Case ID: ad3d_6/html/0294-02.html
Source: Caselaw Access Project
Author: {"author": "", "license": "Public Domain", "url": "https://static.case.law/"}
Date Created: 2024-08-24T03:29:51.129683

The People of the State of New York, Respondent, v Michael McCrae, Appellant.
    [774 NYS2d 708]
   Judgment, Supreme Court, New York County (Rena K. Uviller, J.), rendered December 6, 2000, convicting defendant, after a jury trial, of criminal sale of a controlled substance in the third degree, and sentencing him, as a second felony offender, to a term of 4V2 to 9 years, unanimously affirmed.

The verdict was based on legally sufficient evidence and was not against the weight of the evidence. There is no basis for disturbing the jury’s determinations concerning credibility. The credible evidence warranted the conclusion that defendant participated in the drug transaction as a steerer and lookout (see People v Bello, 92 NY2d 523 [1998]).

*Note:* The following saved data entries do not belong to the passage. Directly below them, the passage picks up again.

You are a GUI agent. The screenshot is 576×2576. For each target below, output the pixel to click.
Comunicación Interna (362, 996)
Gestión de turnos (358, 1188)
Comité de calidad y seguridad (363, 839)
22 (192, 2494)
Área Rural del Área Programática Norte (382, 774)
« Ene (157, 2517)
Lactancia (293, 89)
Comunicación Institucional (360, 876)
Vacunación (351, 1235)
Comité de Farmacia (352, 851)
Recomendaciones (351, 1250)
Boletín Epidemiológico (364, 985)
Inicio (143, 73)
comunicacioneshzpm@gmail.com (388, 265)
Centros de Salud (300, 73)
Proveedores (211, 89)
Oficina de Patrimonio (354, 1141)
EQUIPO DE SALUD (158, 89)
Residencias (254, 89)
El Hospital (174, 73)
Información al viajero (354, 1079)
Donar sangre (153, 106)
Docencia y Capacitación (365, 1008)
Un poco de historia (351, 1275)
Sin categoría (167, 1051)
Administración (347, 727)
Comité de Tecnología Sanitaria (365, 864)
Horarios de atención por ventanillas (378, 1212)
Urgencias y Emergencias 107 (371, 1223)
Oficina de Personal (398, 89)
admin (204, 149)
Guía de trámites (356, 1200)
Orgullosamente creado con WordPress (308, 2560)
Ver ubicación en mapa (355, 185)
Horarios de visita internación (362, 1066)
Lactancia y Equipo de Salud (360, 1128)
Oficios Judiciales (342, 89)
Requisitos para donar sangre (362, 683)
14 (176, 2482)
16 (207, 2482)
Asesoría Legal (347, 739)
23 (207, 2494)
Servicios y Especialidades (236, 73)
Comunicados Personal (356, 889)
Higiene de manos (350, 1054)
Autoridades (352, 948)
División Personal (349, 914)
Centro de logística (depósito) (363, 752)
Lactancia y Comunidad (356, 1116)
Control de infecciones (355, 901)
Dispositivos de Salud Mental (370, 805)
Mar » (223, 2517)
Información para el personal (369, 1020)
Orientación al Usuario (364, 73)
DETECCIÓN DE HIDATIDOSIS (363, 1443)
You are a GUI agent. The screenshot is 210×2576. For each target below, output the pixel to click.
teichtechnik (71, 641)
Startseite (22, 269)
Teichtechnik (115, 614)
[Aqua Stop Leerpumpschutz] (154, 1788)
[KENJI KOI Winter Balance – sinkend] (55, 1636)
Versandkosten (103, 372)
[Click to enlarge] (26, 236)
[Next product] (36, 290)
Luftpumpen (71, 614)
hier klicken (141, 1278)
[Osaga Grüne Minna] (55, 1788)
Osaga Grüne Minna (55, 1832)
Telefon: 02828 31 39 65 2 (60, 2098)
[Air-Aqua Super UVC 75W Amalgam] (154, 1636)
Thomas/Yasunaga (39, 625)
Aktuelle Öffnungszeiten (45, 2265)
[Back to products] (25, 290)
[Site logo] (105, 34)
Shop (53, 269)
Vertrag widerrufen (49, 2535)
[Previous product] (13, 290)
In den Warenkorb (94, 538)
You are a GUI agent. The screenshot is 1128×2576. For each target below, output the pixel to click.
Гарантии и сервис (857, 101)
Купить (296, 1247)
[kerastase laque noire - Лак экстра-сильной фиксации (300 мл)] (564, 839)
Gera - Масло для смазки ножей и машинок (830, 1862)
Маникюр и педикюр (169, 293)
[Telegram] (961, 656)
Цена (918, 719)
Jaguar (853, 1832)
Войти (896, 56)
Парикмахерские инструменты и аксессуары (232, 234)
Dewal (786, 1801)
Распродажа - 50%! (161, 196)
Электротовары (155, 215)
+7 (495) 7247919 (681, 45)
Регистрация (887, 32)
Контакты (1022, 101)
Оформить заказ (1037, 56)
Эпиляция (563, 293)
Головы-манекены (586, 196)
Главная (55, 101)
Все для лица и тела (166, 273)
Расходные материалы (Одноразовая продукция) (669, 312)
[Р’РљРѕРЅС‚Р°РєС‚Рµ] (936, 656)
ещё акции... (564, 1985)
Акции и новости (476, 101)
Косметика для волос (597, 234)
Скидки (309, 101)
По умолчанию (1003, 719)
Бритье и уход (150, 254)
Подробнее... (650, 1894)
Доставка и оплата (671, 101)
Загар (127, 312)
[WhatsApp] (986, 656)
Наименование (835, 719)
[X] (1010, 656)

Defendant’s challenge to the court’s charge requires preservation (People v Thomas, 50 NY2d 467 [1980]), and we decline to review this unpreserved claim in the interest of justice. Were we to review this claim, we would find that the court’s standard instruction concerning identification by a single witness could not have suggested to the jury that identity was the only issue in the case (see People v Fields, 87 NY2d 821 [1995]; People v Harris, 271 AD2d 258 [2000], lv denied 95 NY2d 853 [2000]; People v Feliz, 251 AD2d 134 [1998], lv denied 92 NY2d 896 [1998]). The court thoroughly instructed the jury that the People had the burden of proving defendant’s accessorial liability beyond a reasonable doubt. Concur—Tom, J.P., Saxe, Ellerin and Lerner, JJ.